To just collect the date/times, adjust your pattern to this:

(\d{4}-\d{2}-\d{2} \d{2}:\d{2}:\d{2}).*
if set to “require whole string to match”
or just this, if not:
(\d{4}-\d{2}-\d{2} \d{2}:\d{2}:\d{2})

e.g.

You will still get this message, because for some rows, the pattern didn’t match, but it can be ignored in this case.
image

This would put your dates into a new column, and you could then follow this with a Row Filter/Row Splitter keeping those rows where Split is not Missing.

You could alternatively follow it with a Missing Value node and have missing values filled down from “previous value” which would place the date against the associated row too.

Hopefully they’re useful suggests but it depends what you want to do with it :wink:

Hi @takbb. Thanks for the quickly reply. Here is a diagram explaining what I’d like to do.

Once I have the rows as shown below, I can use the Cell Splitter to split the lines in columns (using \n) and then split the cell containing the date using regex.

I’m struggling with the first part. The regex needs to split the text in rows using the date/time that can appear multiple times. I understand (?= is needed to “lookhead to match without consuming the text”

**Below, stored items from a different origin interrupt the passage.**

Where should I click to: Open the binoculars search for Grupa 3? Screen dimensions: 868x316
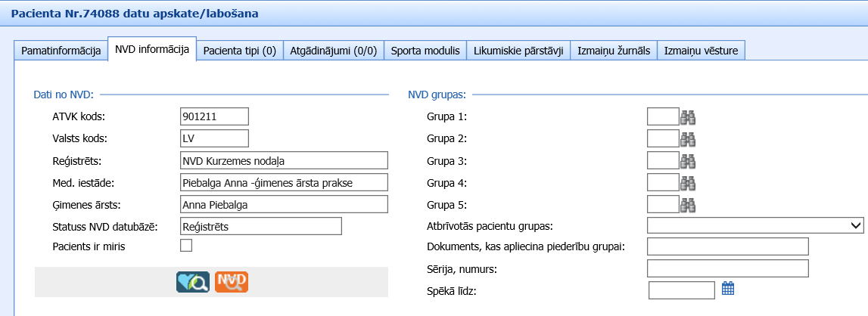click(688, 161)
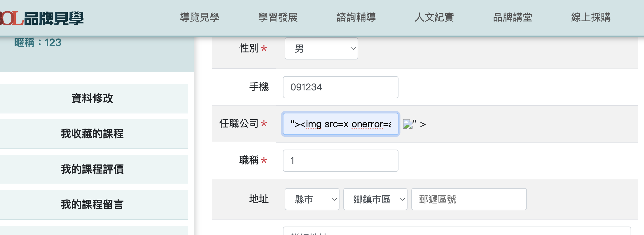This screenshot has height=235, width=644.
Task: Visit the 線上採購 navigation link
Action: [591, 17]
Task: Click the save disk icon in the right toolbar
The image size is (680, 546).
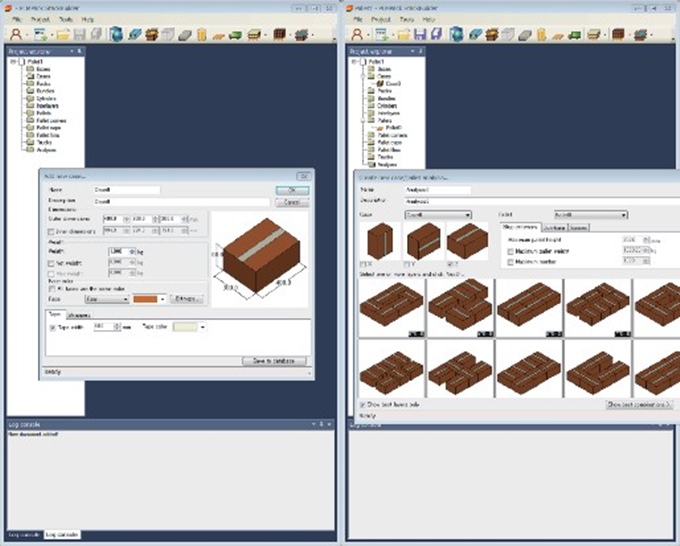Action: pyautogui.click(x=419, y=34)
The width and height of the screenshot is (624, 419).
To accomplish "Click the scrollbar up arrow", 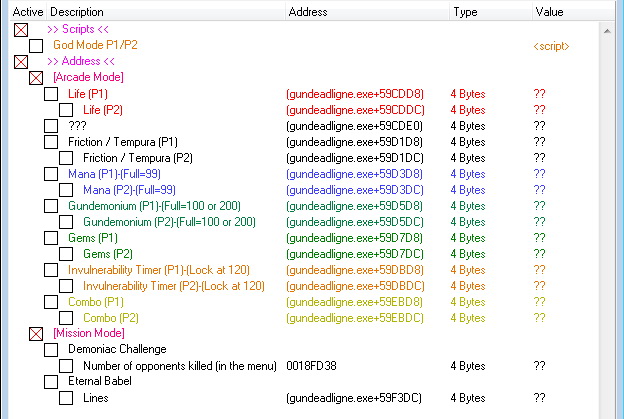I will 607,31.
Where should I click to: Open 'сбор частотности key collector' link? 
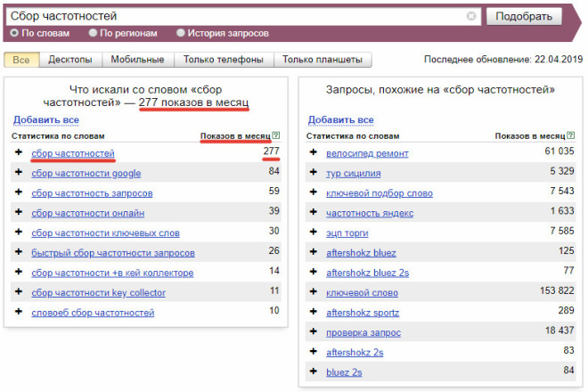98,293
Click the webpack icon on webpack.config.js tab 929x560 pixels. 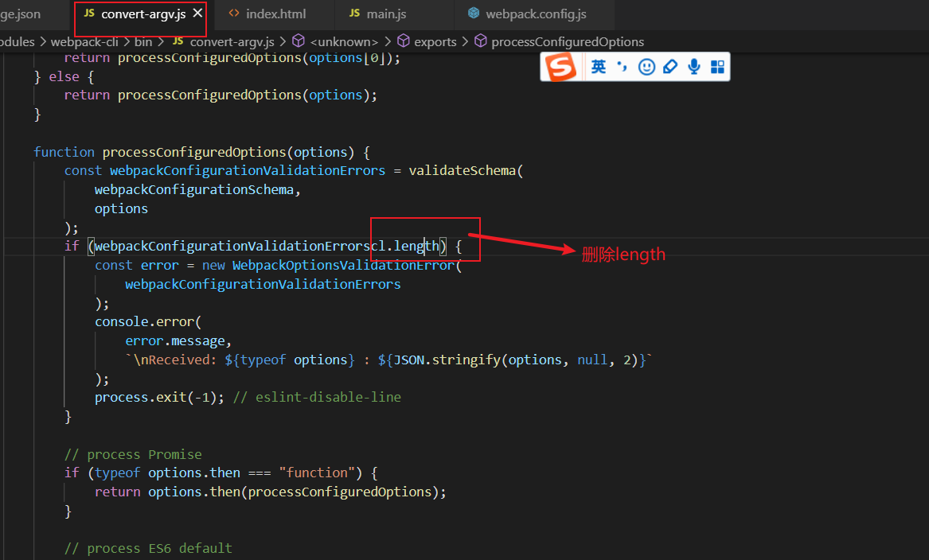point(474,13)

(?=\d{4}-\d{2}-\d{2} \d{2}:\d{2}:\d{2})

Ah, ok, so if I understand correctly your data is initially in this form, so there are multiple entries per “NUMBER” contained within the one cell?

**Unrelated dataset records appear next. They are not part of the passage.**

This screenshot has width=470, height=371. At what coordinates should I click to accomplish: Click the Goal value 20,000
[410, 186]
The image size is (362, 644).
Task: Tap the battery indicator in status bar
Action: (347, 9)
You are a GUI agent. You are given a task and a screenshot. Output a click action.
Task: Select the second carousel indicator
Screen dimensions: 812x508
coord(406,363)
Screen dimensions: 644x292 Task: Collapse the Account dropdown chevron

I wouldn’t try to achieve it all with the regex node. Instead I’d go for reassembling the data into a format which regex can more easily assist with. Since I already had a regex to extract the date when the date was split across multiple rows… let’s first split the data across multiple rows :wink:

To achieve that, the Cell Splitter, splitting the data on \n but generating a List turns the data into this:

After a quick rename of the column to remove the “_SplitResultList” suffix, ungroup can be used to unpack the List column into individual rows per item, and a nice side-effect of this is that the “NUMBER” value gets filled down against each item

This then puts us on track to use the String Splitter (regex) to pull out only the date data (if present) into a new column. Missing Value can then fill down those dates across all the rows to which it applies

and finally a groupby, grouping on NUMBER plus the “DATE” column and concatenating with \n, followed by a tidy up of the table gets you to the result (I hope! :slight_smile: )

see attached workflow:
regex date split.knwf (91.7 KB)


edit: – Having just re-read I gather that after this, you then want your data in column form, so I’ve added a second workflow with a modification to the end processing. This does indeed use “lookahead” regex, as it tries to generate three columns across different rows that can then be “merged”

(?=\d{4}-\d{2}-\d{2} \d{2}:\d{2}:\d{2})(\d{4}-\d{2}-\d{2} \d{2}:\d{2}:\d{2}) \- (.*)|(.*)

So this looks ahead to see if the row contains the date and time, and if it does it captures the date/time, then skips the hyphen and captures the remaining text on that row. If it doesn’t contain date/time it just captures the whole entry into a third column

So you end up with this:

Tidying that up with a Missing Value, then a Row Filter and Table Manipulation results in this output:

regex date split -v2.knwf (101.5 KB)

1 Like

@takbb thanks a lot for your help and thorough answers. This is perfect. Amazing community. And Knime is a great product. I’ve been using it for a good month now and will never go back to Excel to process my data :wink: Wish you a good day.

2 Likes

You’re welcome @Ferko . Great that you’re moving on from Excel data manipulation, and thank you for marking the solution.

This topic was automatically closed 7 days after the last reply. New replies are no longer allowed.